You can learn more about how to get featured snippets in this eight-step guide.
The Role of Personal Assistants
It’s natural to associate your personal assistant with the device it’s on—Alexa with your Amazon Echo, Google Assistant with your smartphone or Google Home device and so forth. However, these personal assistants reside in the cloud, and there is no need for them to have any tie to a specific device at all. You can view the relationship between you, the devices, and your personal assistant like this:

An example of how this might work could be: You’ll be able to start a conversation with your cloud-based personal assistant through your TV, go to the kitchen and continue the dialog through your refrigerator, and then as you get into your car to go to the store, finish the conversation there. Reinforcing this flexibility is the fact that the personal assistant will recognize your voice, so there will be no need to “log in” to start or continue the dialogue.
As we saw in the data from Bing, one of the most popular uses of personal assistants today is to ask informational questions. This gives rise to the question of which one is smartest. In a study conducted here at Stone Temple (now Perficient Digital), we found that Google Assistant is the smartest, but Amazon’s Alexa and Bing’s Cortana are not far behind.
Another major aspect of personal assistants is that they will be developed over time to address nearly all your online needs. Want to book a trip to the Caribbean for a winter vacation? You’ll be able to use your personal assistant. Want to program a schedule for all your lights, heating and cooling systems, and other aspects of your house? You’ll be able to do that in your personal assistant too. And, of course, buying stuff online, getting answers to questions and doing research will all be part of the package.

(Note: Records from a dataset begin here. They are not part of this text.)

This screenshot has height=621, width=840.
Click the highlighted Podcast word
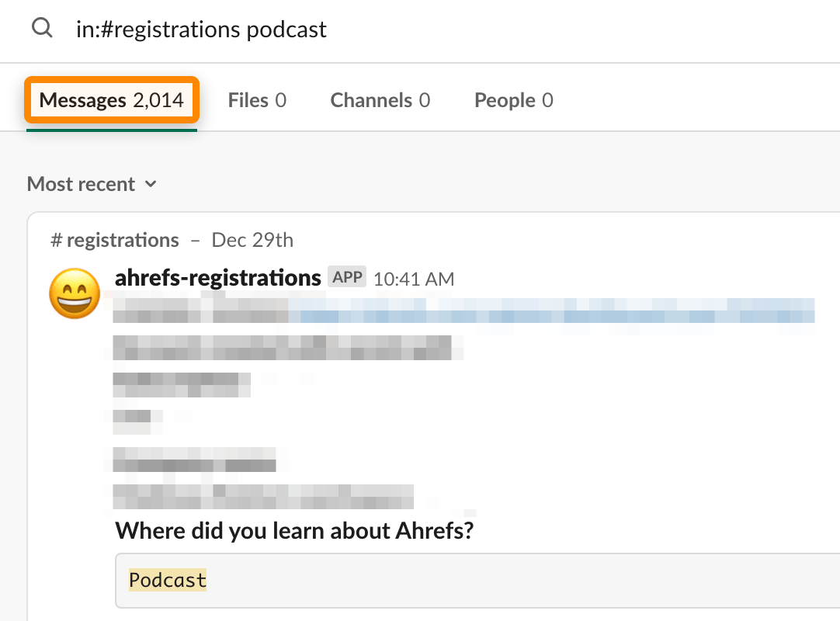[168, 580]
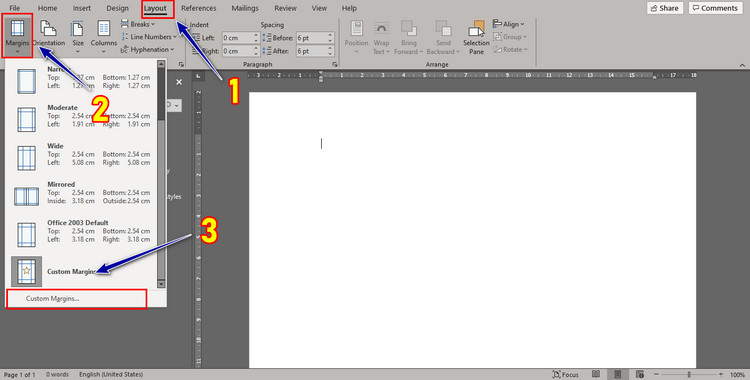Open the Comments button
Viewport: 750px width, 380px height.
click(715, 8)
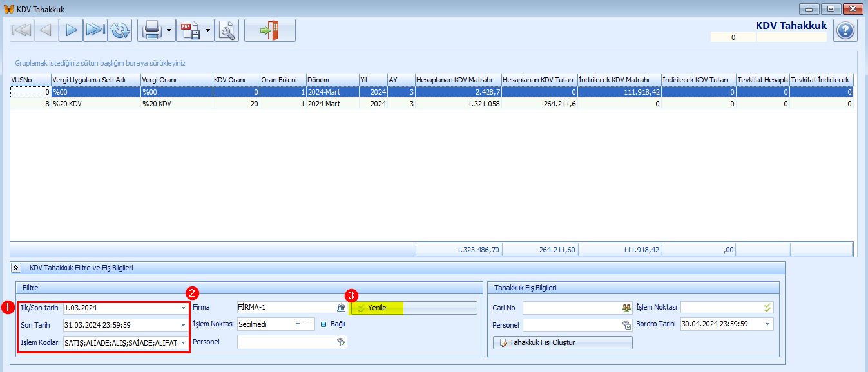Go to the next record arrow
868x372 pixels.
(71, 30)
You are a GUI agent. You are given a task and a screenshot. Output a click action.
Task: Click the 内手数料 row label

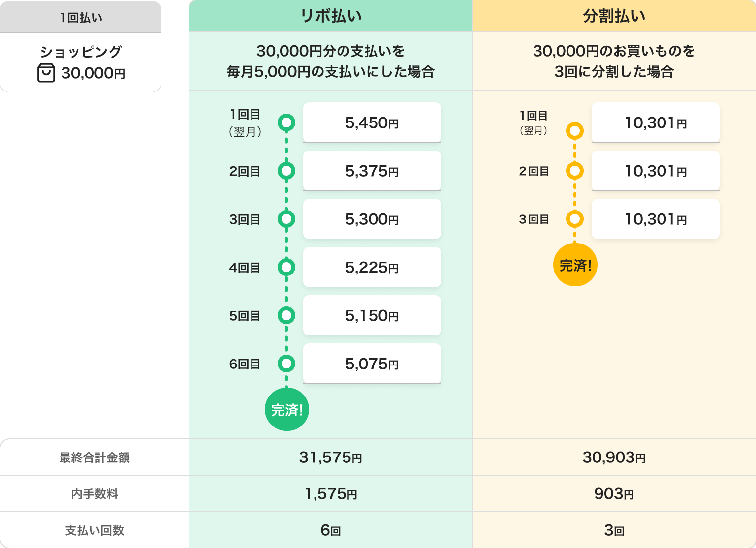[95, 494]
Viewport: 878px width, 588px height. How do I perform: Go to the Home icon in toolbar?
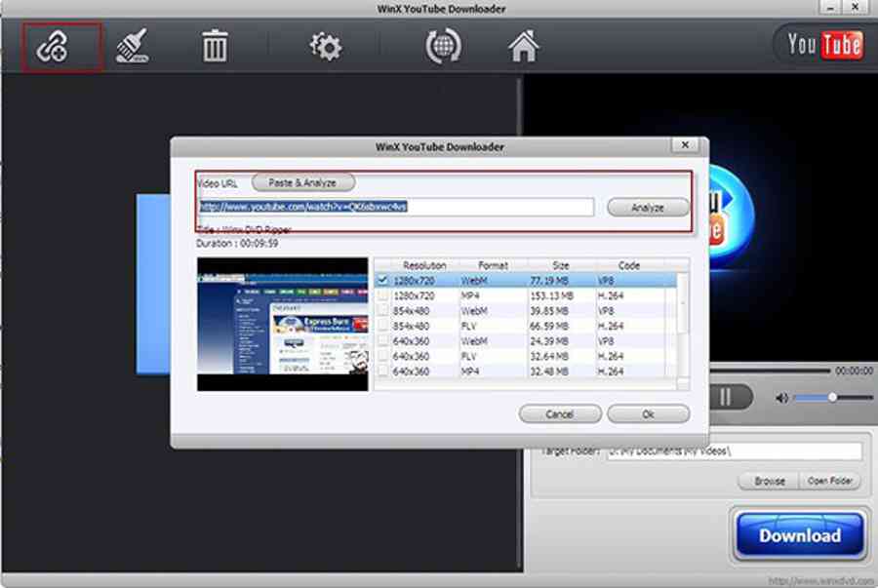point(524,47)
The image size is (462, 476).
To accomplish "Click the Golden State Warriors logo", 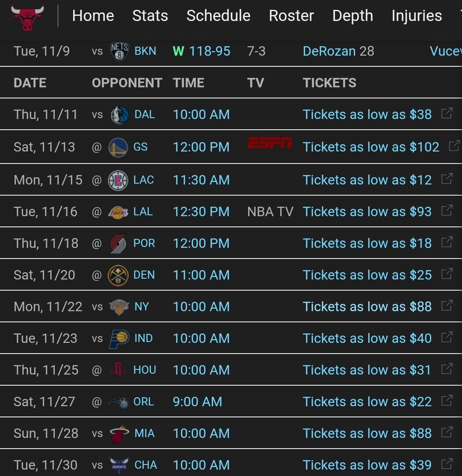I will 118,147.
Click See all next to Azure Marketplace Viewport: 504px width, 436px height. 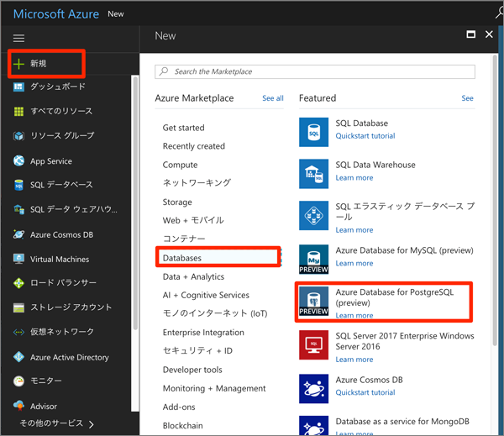tap(272, 98)
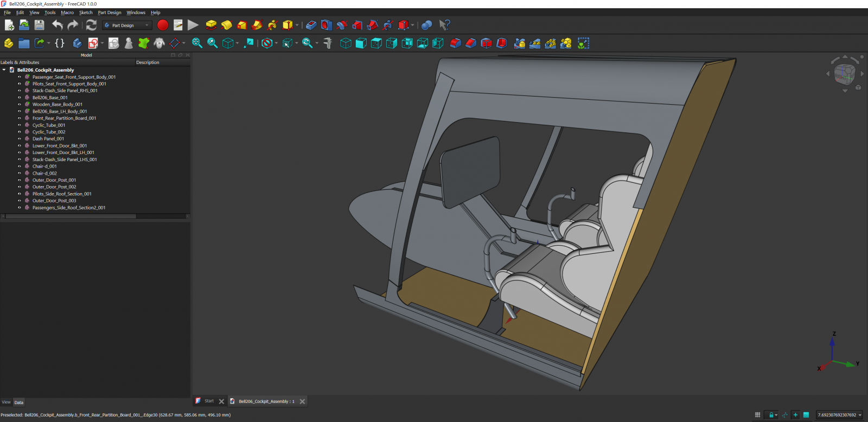Switch to the Start tab

(209, 401)
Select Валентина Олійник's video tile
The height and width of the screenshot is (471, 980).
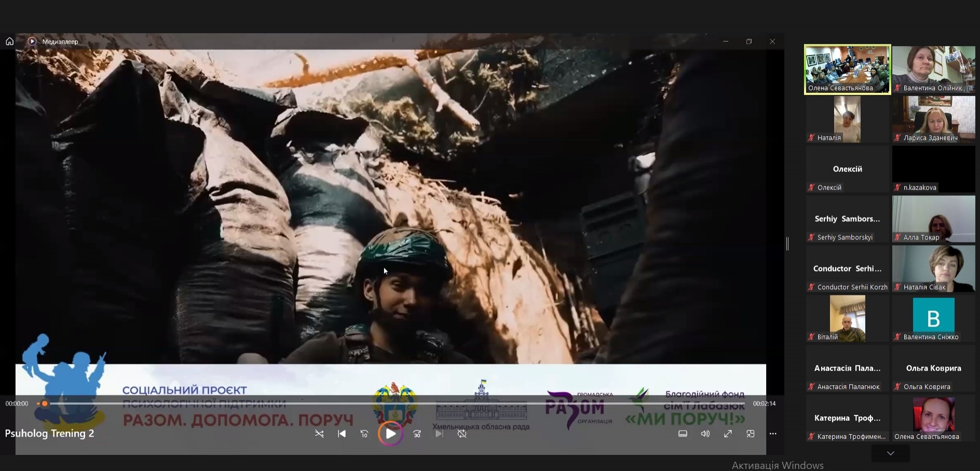[x=933, y=69]
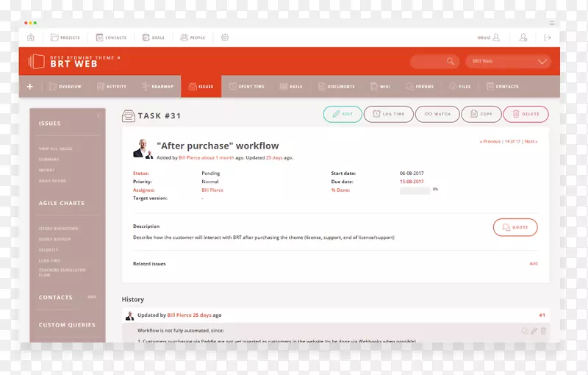Open the Roadmap tab
This screenshot has width=588, height=375.
click(157, 87)
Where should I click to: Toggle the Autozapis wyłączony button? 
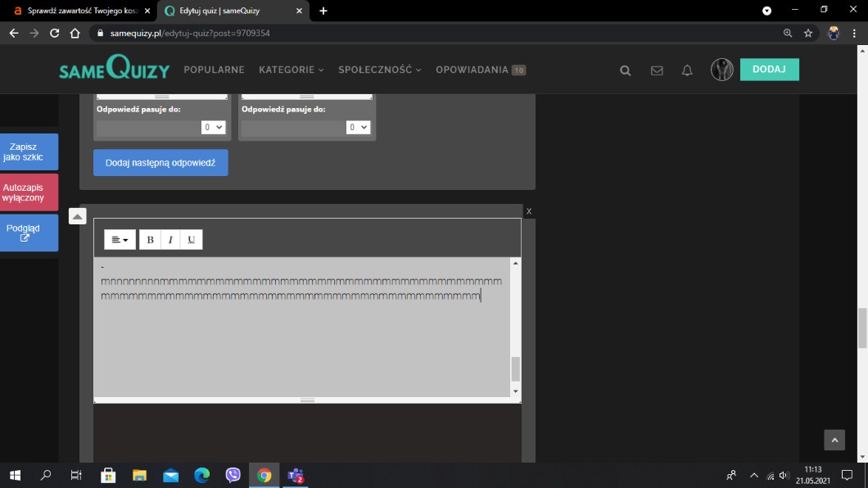click(x=29, y=192)
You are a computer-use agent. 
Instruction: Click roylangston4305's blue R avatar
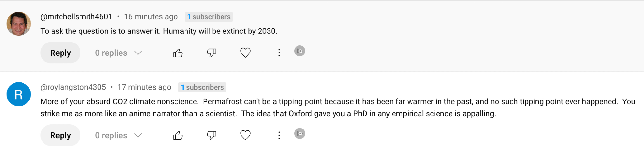(19, 94)
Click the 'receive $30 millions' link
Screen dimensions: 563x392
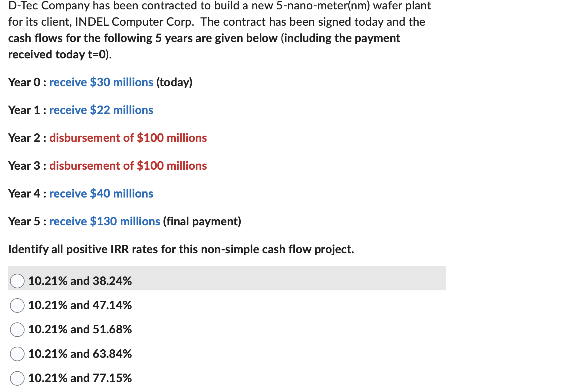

The good news for businesses is that companies like Google, Amazon, Apple, and Microsoft will require third parties to develop apps to run within their platforms. This is where opportunities lie for the rest of us to benefit from the rise of these platforms. We’ll examine that next.
Building a Personal Assistant App
Many companies are already building Alexa Skills and Actions on Google Apps. These apps exist in the Alexa and Google Assistant ecosystems and can be provided to users who know about them. In the Alexa environment, an explicit act of installing the Skill must be done by the user before it can be used. In the Google Assistant environment, the app can be invoked one of two ways:
- The user invokes the app by name, in a query like: “Ask Perficient Digital: what is a NoIndex tag.” Note that no prior step of installing the Perficient Digital Action is required.
- The user asks a query that the Action has an answer for but does not explicitly invoke the Action. However, Google decides to suggest your Action to the user. These are referred to as Implicit Queries, and they represent one of the exciting opportunities with Actions on Google Apps. Basically, Google is giving you brand exposure to users who did not know about your Action app.
The basic concept of building a Skill or an Action can be quite simple. For example, you can develop a Skill/Action that answers simple questions for users. The Perficient Digital Skill/Action answers questions related to SEO and digital marketing. As shown above, you can ask it questions like, “What is a noindex tag?” or “What does a nofollow tag do?” and it will respond with the answer.
Try out the Perficient Digital Skill/Action apps!
The place to start is with Dialogflow.com. This website is from Google and will help you build an Action app. However, this very same site can also be used to output apps for many other platforms such as Facebook Messenger, Slack, Viber, and Twitter. It also outputs JSON code that can easily be modified to create an Alexa Skill.
The key thing to understand is that you will need to build a very detailed language model. That means for a question like, “What is a NoIndex tag?” you need to specify the phrase variations you will support. A few examples of these are:
- What does a NoIndex tag do?
- Tell me what a NoIndex tag does.
- How does the NoIndex tag work?
- What is it that a NoIndex tag accomplishes?
Unless you specify the major phrase variants, neither Alexa nor the Google Assistant can process the phrases mentioned above. This can be a lot of work!
Once you’ve developed the App, you can run it in test mode before submitting it for certification. This is true for both Alexa and Google Assistant.
Personas in Voice Apps
One last important thing, and one that many brands are overlooking, is the role of personas. You can, should, and must project your brand persona via your voice app.
At the heart of the reason why is because humans instinctively attach a personality to a voice, be it from a human or a machine. In fact, a Stanford University study by Eun-Ju Lee, Clifford Nass, and Scott Brave showed that computer-generated speech can have gender. To prove this, the study created a basic dilemma:
Amy and John are roommates in an apartment and are not romantically involved. However, Amy’s parents think that she’s rooming with another woman, and now they’re coming out for a visit. So, the question posed in the study was, “Should Amy ask John to move out during the visit?” In the study, an equal number of men and women were split into four groups, and each group had a computer voice make an argument for how to resolve this, either by arguing that Amy should ask John to move out, or that John should stay. Further, two different voices were used, one female voice and one male voice.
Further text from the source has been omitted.